When I was first told to write a literary criticism on Hiroshima many ideas flooded my head. Many thoughts and questions, “what do I write?” “Should I focus on one idea or many?” All of these thoughts and more, however one stood out to me. “What is my opinion?” I have many opinions on many things and they are constantly being changed. For example I used to think that contemporary art was not art until I went to a Yoko Ono exhibit. It only takes one thing to change someone’s mind. My opinion on this book and specifically different aspects of this book has changed over reading it.
Before reading this book I had thought that the Americans made a smart move to end the war. After reviewing this I realized that I was looking though one viewpoint, this book allowed me to see through another. In this book we read through the view of 6 survivors and their experience. This allows you to sympathize and remember that there are always two side to a story. At the end of this book I had one main question, “Can we blame the US for making the atomic bomb and not taking the time to test for long lasting effects if they were just trying to get there before the Germans did?” The US might have made a smart move in saving their own men by bombing the Japanese, however it was not ethically the right thing to do.
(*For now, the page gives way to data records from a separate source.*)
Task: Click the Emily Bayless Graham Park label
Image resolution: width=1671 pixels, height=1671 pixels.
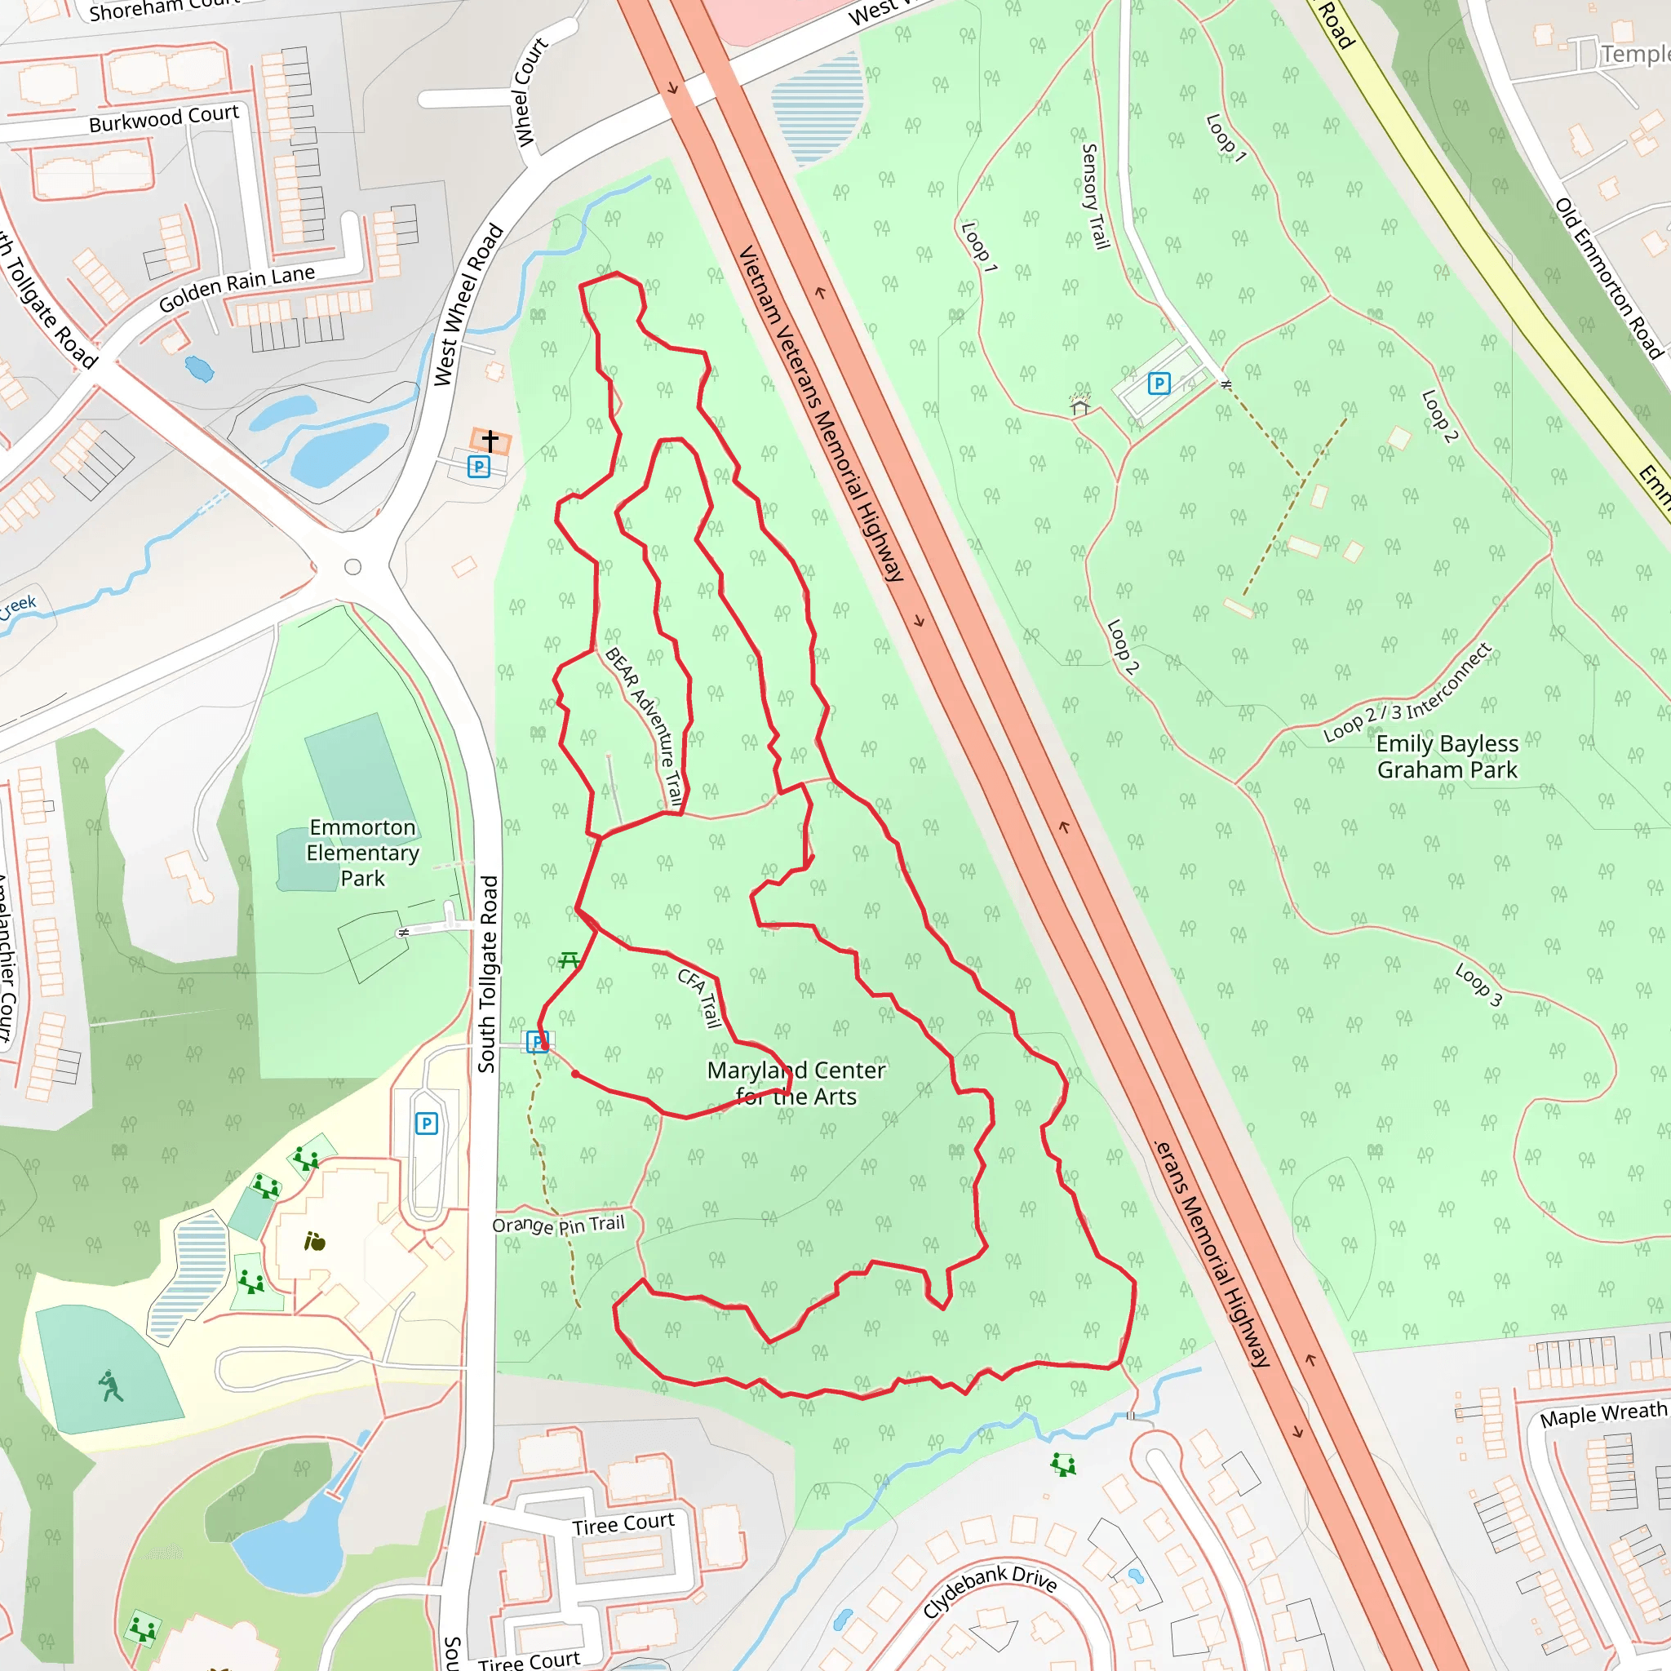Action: (1446, 757)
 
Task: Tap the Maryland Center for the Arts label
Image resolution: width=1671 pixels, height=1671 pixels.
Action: (796, 1083)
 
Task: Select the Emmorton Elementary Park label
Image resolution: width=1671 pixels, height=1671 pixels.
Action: (362, 853)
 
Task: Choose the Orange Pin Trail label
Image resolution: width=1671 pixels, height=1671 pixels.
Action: (558, 1225)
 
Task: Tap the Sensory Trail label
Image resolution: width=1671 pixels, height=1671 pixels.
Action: (1095, 197)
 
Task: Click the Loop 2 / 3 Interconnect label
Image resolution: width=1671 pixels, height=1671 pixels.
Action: (1407, 693)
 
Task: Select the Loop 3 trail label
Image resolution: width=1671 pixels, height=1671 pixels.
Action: (1479, 985)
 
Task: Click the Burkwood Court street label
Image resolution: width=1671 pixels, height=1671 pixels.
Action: (163, 119)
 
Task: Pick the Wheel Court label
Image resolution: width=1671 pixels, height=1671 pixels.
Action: (531, 91)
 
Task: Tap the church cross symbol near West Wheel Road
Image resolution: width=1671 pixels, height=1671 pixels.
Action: (490, 441)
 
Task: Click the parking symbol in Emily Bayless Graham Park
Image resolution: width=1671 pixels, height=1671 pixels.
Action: (1159, 383)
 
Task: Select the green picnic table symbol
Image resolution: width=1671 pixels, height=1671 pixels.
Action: (568, 960)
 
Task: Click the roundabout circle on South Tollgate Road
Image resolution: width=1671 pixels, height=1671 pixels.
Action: (352, 567)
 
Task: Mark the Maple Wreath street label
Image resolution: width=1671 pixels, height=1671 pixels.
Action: (1602, 1416)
Let’s look at this through the trolley problem.
“There is a runaway trolley barreling down the railway tracks. Ahead, on the tracks, there are five people tied up and unable to move. The trolley is headed straight for them. You are standing some distance off in the train yard, next to a lever. If you pull this lever, the trolley will switch to a different set of tracks. However, you notice that there is one person on the side track. You have two (and only two) options:
Do nothing, in which case the trolley will kill the five people on the main track.
Pull the lever, diverting the trolley onto the side track where it will kill one person.
Which is the more ethical option? Or, more simply: What is the right thing to do?”
Is it more ethical to end the war and save your men by bombing innocent Japanese civilian lives or to continue fighting and lose more lives? In the book, John Hersey wrote “Mrs. Nakamura and her relatives had been quite resigned and passive about the moral issue of the atomic bomb, but this rumour suddenly aroused them to more hatred and resentment of America than they had felt all through the war.” This showed that even a survivor of the event questioned the morality of the bomb.
After pondering my original question (Can we blame the US for making the atomic bomb and not taking the time to test for long lasting effects if they were just trying to get there before the Germans did?) I remembered a quote from my favourite musical (which happens to be Newtons Third Law), “Hamilton.” As Daveed Diggs (Thomas Jefferson) said “Every action has an equal opposite reaction.” There were clear consequences to the bomb being dropped wether the US decided to ignore them or just didn’t pick up on them.
In my opinion everything we do has equal consequences, the US might not have considered the consequences or the ethics if they felt a rush to get there first however they have learned their mistake and I hope that there will be more consideration in the future. This book has left behind an impact on the minds of many Americans and I hope that more historians and journalists consider writing in this method.